Occasionally, people illegally cast mail ballots in dead relatives’ names, as a Republican did in 2020 in Nevada. That voter was charged with felonies.

Claims that ballot errors and election site mishaps equal fraud

Although election officials spend years preparing for presidential elections, errors sometimes occur.

They are not a sign of fraud.

So far this year, we have seen a limited number of ballots with errors, such as a typo in some ballots in Palm Beach County, Florida. County officials said 257 overseas voters opened an email with a ballot that said “Tom” Walz instead of Tim Walz, Democratic presidential nominee Vice President Kamala Harris’s running mate.Some election sites have mishaps, such as a 6am water leak on Election Day in 2020 at Atlanta’s State Farm Arena, where election workers were counting absentee ballots. Arena staff repaired the leak in about two hours and no ballots or machines were damaged. State and county election officials debunked the claim that election officials used the event to circumvent processes and pull out ballots stored in “suitcases” that were “all for Biden”.

Claims of thousands of fake votes in Pennsylvania

Lancaster County, Pennsylvania, officials said in an initial October 25 statement that they were investigating 2,500 “ballots”, but a county spokesperson later said that word was a mistake and the investigation was into voter registration applications.

Days later, Trump falsely said at an Allentown, Pennsylvania, rally: “We caught them with 2,600 votes. … And every vote was written by the same person.” He made similar comments on X about “fake ballots and forms” in Pennsylvania.

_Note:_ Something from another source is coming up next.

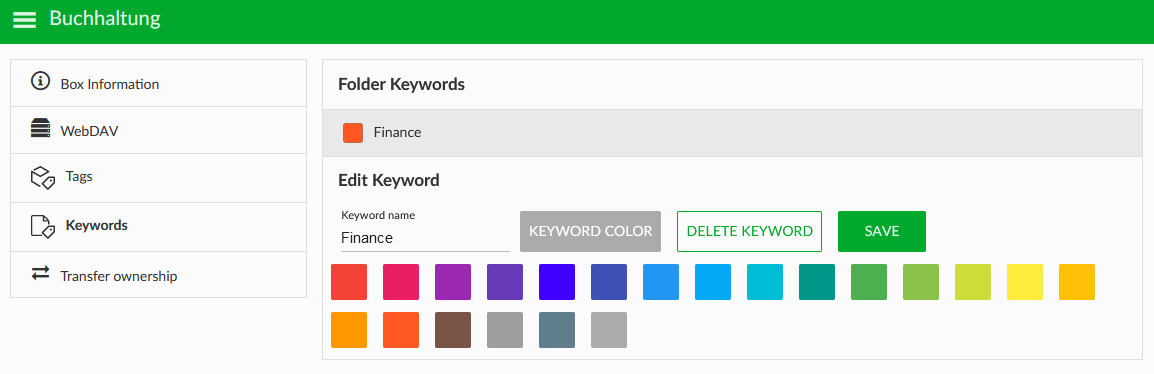Screen dimensions: 1154x374
Task: Click the Keyword Color button
Action: (x=590, y=231)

Pennsylvania Attorney General Michelle Henry, a Democrat, said in an October 31 statement: “The investigations regard voter registration forms, not ballots” and were under way in four counties.

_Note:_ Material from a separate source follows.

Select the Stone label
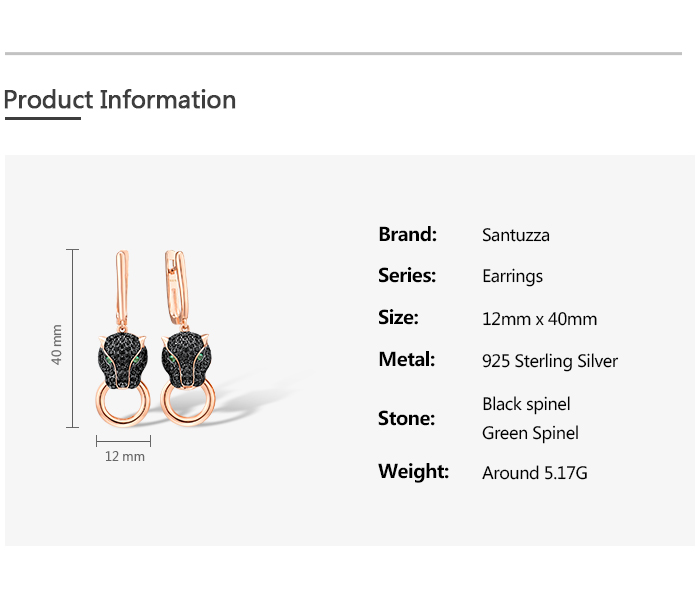The width and height of the screenshot is (700, 596). tap(406, 419)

Officials do not place people on voter rolls if their registration is suspect, so that means that there were not thousands of fake votes.

Claims about machines flipping votes

As Kentucky’s Republican Secretary of State Michael Adams wrote on November 2 on X: “Gentle reminder that vote-switching is fiction.” He linked to a 2008 video of Homer Simpson trying to vote for Barack Obama but repeatedly voting for former Senator John McCain, R-Ariz.

Claims of early victory

Speaking at the White House hours after the polls closed in 2020, Trump said: “We want all voting to stop. We do not want them to find any ballots at 4 o’clock in the morning and add them to the list, OK? It’s a very sad moment. … And we will win this.”

There is no state or federal law that says vote counting must stop a few hours after the polls close. Election officials would have violated laws if they simply stopped counting legitimate ballots.